Modifiche in condominio: come far fronte alle innovazioni che creano rischi estetici?
In condominio, le modifiche che compromettono decoro e sicurezza dello stabile, non sono ammesse. In un condominio situato in un quartiere residenziale, alcuni condomini decidono di modificare il proprio appartamento per installare un impianto di condizionamento esterno, montando unità esterne su un balcone condiviso. Inizialmente, sembra che le modifiche siano semplici e prive di conseguenze, ma ben presto altri inquilini iniziano a notare che l’installazione compromette l’estetica del palazzo, con un accumulo di impianti visibili e disordinati. Inoltre, l’eccessivo peso delle unità esterne mette in dubbio la stabilità del balcone stesso, e si teme che possa compromettere la sicurezza dell’intero edificio.

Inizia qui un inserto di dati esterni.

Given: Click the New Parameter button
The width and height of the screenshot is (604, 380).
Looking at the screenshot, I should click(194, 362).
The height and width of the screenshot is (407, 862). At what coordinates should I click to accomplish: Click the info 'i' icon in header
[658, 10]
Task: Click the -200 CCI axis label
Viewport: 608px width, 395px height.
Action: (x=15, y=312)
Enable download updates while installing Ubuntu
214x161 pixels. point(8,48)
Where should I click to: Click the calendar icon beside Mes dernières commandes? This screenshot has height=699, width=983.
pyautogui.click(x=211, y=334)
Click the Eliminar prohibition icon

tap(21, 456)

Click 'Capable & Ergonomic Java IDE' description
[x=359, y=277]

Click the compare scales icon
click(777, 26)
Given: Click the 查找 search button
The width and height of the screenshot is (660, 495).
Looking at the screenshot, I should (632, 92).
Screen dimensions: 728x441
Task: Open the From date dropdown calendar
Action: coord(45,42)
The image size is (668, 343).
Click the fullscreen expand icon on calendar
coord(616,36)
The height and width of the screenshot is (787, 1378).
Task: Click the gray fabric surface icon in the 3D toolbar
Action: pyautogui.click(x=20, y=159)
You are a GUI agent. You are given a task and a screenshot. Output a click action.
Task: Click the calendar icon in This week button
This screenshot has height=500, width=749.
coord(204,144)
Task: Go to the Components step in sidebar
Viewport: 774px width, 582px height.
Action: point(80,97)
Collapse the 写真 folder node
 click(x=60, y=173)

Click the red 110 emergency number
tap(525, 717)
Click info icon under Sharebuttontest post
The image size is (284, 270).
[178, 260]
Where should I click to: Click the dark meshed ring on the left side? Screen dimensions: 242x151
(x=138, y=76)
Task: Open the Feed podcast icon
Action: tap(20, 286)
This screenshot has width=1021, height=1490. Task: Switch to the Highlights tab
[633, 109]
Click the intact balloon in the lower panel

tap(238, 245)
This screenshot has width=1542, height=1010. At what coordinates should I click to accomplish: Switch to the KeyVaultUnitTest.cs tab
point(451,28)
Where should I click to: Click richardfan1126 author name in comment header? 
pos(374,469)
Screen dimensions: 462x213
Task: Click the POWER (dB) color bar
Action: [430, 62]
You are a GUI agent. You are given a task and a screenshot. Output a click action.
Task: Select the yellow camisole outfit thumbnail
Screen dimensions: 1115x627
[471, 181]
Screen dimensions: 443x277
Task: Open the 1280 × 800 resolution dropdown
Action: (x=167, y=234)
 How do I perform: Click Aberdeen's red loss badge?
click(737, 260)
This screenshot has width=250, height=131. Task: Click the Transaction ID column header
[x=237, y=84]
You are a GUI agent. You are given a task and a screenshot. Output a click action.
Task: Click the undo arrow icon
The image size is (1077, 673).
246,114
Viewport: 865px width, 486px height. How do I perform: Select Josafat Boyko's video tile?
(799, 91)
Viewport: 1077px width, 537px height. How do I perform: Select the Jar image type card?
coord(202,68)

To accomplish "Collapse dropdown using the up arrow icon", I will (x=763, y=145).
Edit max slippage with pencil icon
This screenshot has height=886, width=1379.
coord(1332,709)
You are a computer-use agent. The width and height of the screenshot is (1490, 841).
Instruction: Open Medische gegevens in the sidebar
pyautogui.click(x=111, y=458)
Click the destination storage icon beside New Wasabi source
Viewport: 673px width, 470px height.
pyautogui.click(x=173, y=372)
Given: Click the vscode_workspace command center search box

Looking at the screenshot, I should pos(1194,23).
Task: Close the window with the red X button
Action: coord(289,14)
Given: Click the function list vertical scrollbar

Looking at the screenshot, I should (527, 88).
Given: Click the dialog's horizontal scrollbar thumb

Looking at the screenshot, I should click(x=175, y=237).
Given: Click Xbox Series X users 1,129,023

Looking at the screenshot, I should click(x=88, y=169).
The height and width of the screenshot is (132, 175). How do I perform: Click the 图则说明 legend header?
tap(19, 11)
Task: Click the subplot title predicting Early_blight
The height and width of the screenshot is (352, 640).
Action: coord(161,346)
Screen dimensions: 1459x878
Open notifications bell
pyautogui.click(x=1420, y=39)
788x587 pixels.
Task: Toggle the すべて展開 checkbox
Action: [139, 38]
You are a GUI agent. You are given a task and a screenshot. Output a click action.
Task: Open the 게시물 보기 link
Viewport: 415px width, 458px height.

Come comportarsi in questi casi?
Innovazioni che compromettono decoro e sicurezza: cosa dice il Codice civile
Il Codice Civile, con l’art. 1120, comma 4, stabilisce un divieto fondamentale per la vita condominiale: sono vietate tutte le innovazioni che possano recare danno alla stabilità, alla sicurezza del fabbricato, che ne alterino il decoro architettonico, o che ne rendano inservibili alcune parti, anche per il godimento di un solo condomino. In questo caso, l’installazione dei condizionatori potrebbe violare questa norma, sia per il rischio legato alla sicurezza strutturale che per il danno estetico al decoro complessivo dell’edificio.
Questo principio di tutela è essenziale per la corretta gestione delle parti comuni e per garantire che nessuna modifica individuale possa ledere l’integrità e la funzionalità dell’intero condominio. Non si tratta semplicemente di limitare l’iniziativa dei singoli, ma di proteggere il diritto di ogni condomino a godere in pieno degli spazi e delle caratteristiche comuni, preservando al contempo il valore dell’edificio nel suo complesso.
Nel caso del condominio descritto, se le modifiche fossero state già realizzate, l’amministratore, a nome dei condomini, avrebbe potuto sollevare la questione in assemblea, dove si sarebbe deciso se fosse il caso di richiedere il ripristino dello stato originario. Il fatto che l’innovazione metta in pericolo la sicurezza del fabbricato e alteri il decoro architettonico conferma il carattere illegittimo dell’intervento, che potrebbe comportare la necessità di rimuovere gli impianti.
L’art. 1120 c.c. offre, quindi, una protezione fondamentale per evitare che iniziative personali compromettano la stabilità, la sicurezza e l’aspetto del condominio, garantendo che le modifiche siano sempre in linea con gli interessi collettivi e con il rispetto delle caratteristiche comuni dell’edificio.